Like a vir­gin creuse au plus pro­fond (et sans mau­vais jeu de mot) la notion de pure­té vir­gi­nale qui pré­vaut encore dans une grande par­tie de l'imaginaire col­lec­tif. La scène d’ouverture du docu­men­taire en est l’exemple par­fait : Aux Etats-​Unis, un « contrat d’engagement à la pure­té » est signé entre une jeune fille et son père, issus d’une classe très aisée. L'illustration d'un phé­no­mène dans lequel les jeunes femmes elles-​mêmes, subis­sant la pres­sion fami­liale, émettent le sou­hait de pré­ser­ver à tout prix leur vir­gi­ni­té jusqu’au mariage. La croyance est à la fois reli­gieuse, médi­cale et sociale et « asso­cie l’acte sexuel à une forme de souillure » explique Feriel. Une sémio­logue nous éclaire aus­si sur l’étymologie latine du mot qui ren­ferme à la fois l’idée de la vierge et de la guer­rière. Il y a donc une construc­tion mytho­lo­gique, qui per­dure encore aujourd’hui, et qui valo­rise la vir­gi­ni­té, ver­tueuse depuis l’Antiquité. 

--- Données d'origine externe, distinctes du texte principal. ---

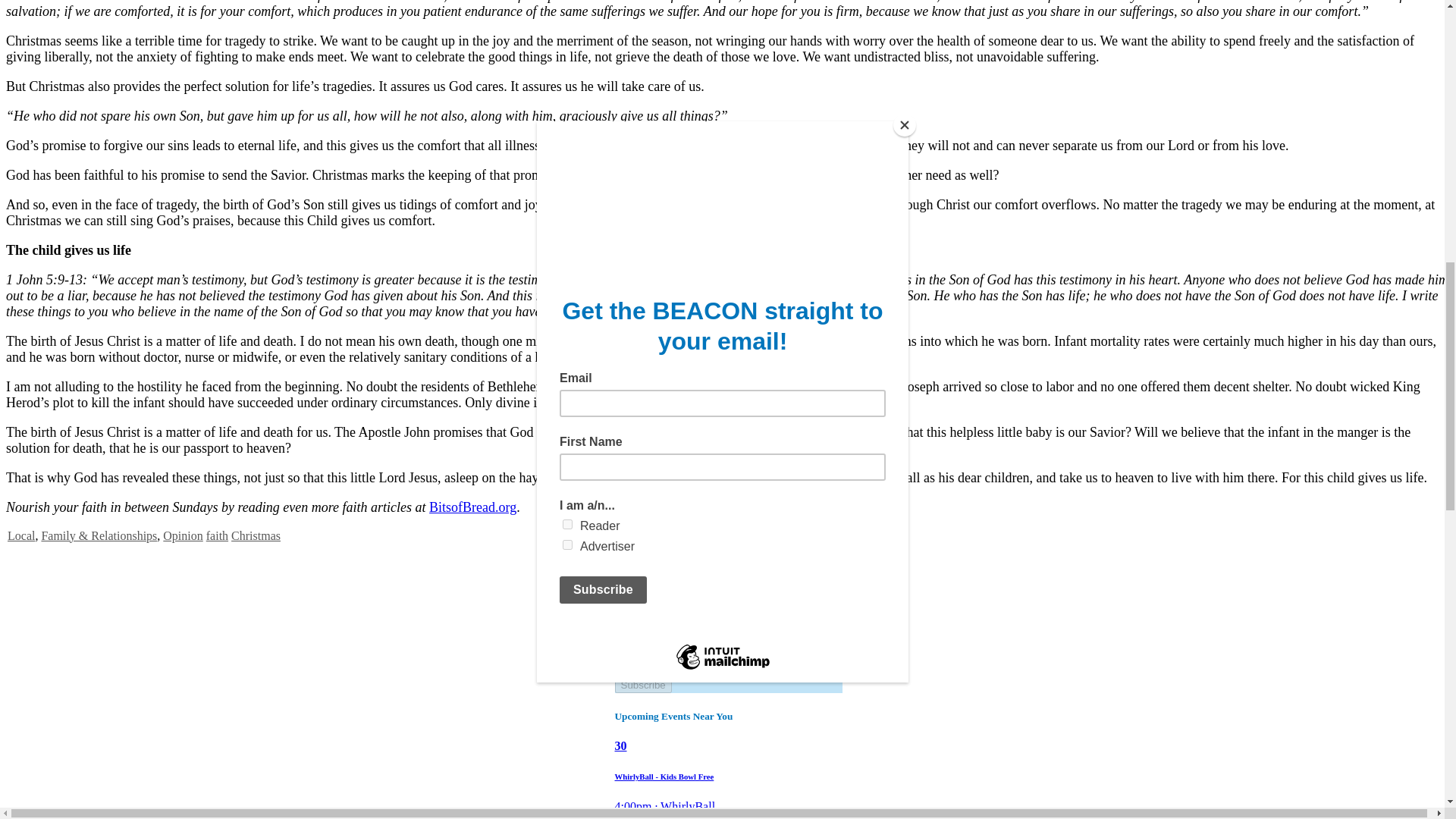
Subscribe (642, 684)
2 (652, 659)
1 (652, 644)
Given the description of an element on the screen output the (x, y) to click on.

« C’est incroyable de consta­ter que cette his­toire d’hymen puisse pous­ser des femmes au sui­cide, que des femmes puissent être assas­si­nées à cause d’un sai­gne­ment qui était atten­du et qui n’était pas là la nuit de noces, pour­suit Feriel. Que des opé­ra­tions de recons­truc­tion sont effec­tuées, parce que des méde­cins ont déci­dé au 19ème siècle que cette mem­brane était une preuve de vir­gi­ni­té. » Sur cette ques­tion, l'intervention des scien­ti­fiques Nina Dolvik Brochmann et Ellen Stokken Dahl dans le repor­tage, révèle que la construc­tion scien­ti­fique du mythe de « l'hymen à défleu­rer » (alors que l'on peut naître sans, ou le rompre en pra­ti­quant une acti­vi­té spor­tive par exemple) per­dure aujourd'hui comme une manière de gar­der un contrôle sur le corps des femmes. Feriel Ben Mahmoud s'applique à le décons­truire avec un regard nou­veau et aver­ti, tou­jours ani­mée par la liber­té des femmes et le com­bat fémi­niste. 

Lire aus­si : Réparation de l’hymen, se refaire une vir­gi­ni­té 

Like a vir­gin, sur Public Sénat, same­di 30 jan­vier à 21h.